# Task statement
Without including any pictures, write out all the entries exactly.

# Exercise materials
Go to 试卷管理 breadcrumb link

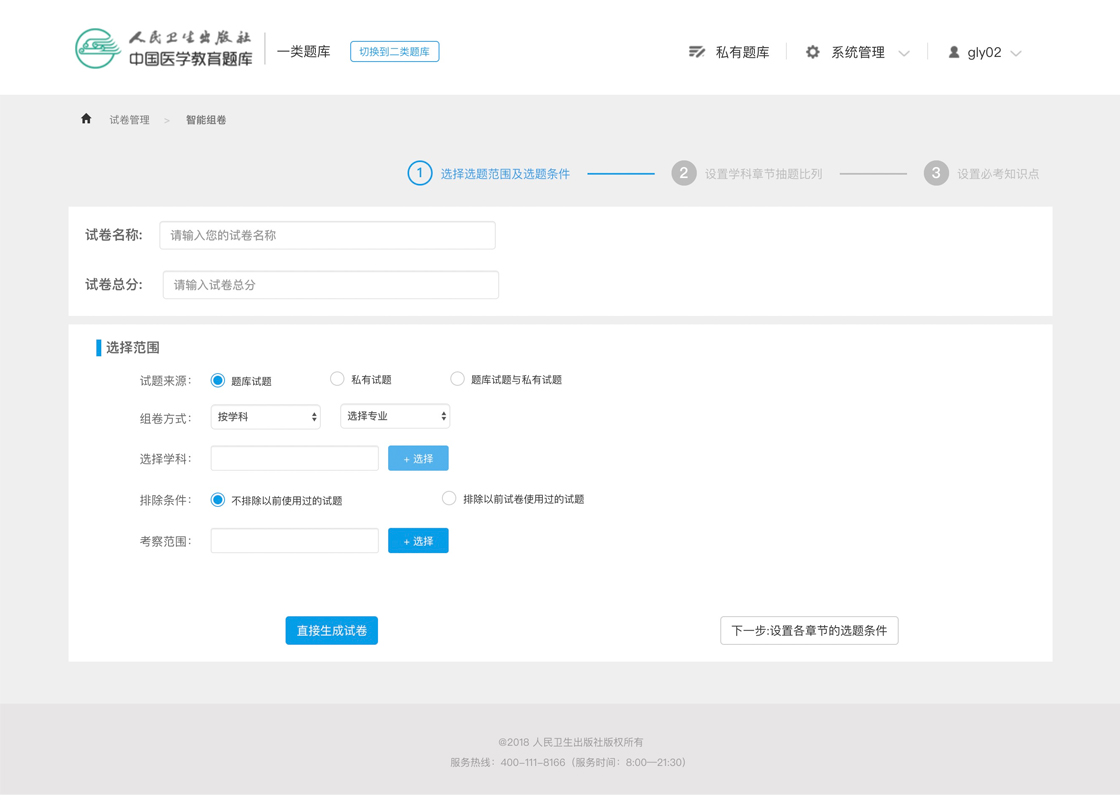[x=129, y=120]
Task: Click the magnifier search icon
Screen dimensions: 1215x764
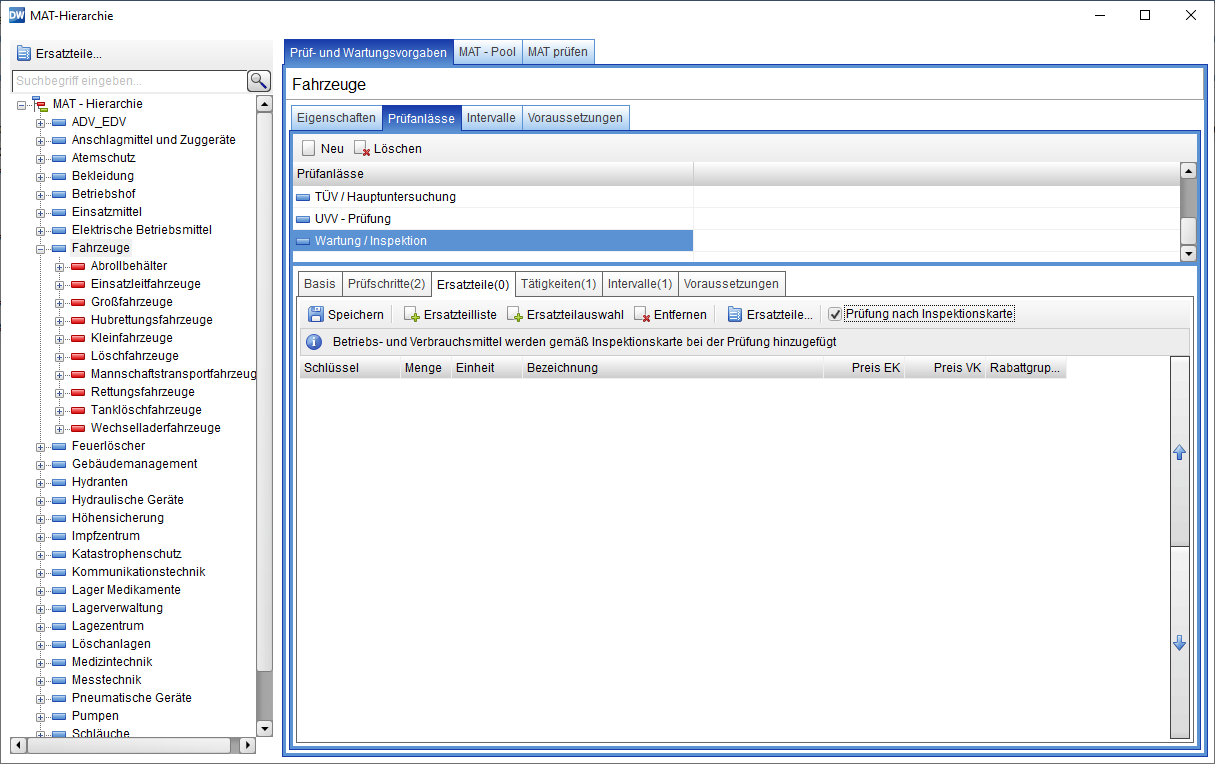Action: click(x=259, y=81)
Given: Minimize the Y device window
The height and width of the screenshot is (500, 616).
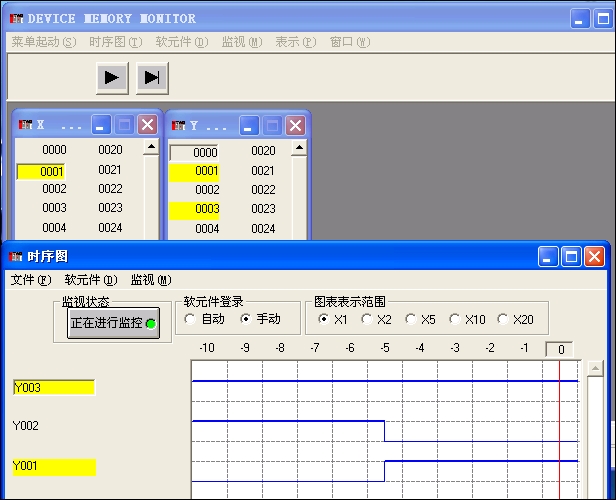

# Response to this exercise
Go to 试卷管理 breadcrumb link

[x=129, y=120]
Task: Click the magnifier search icon
Screen dimensions: 1215x764
Action: click(x=259, y=81)
Given: Minimize the Y device window
The height and width of the screenshot is (500, 616).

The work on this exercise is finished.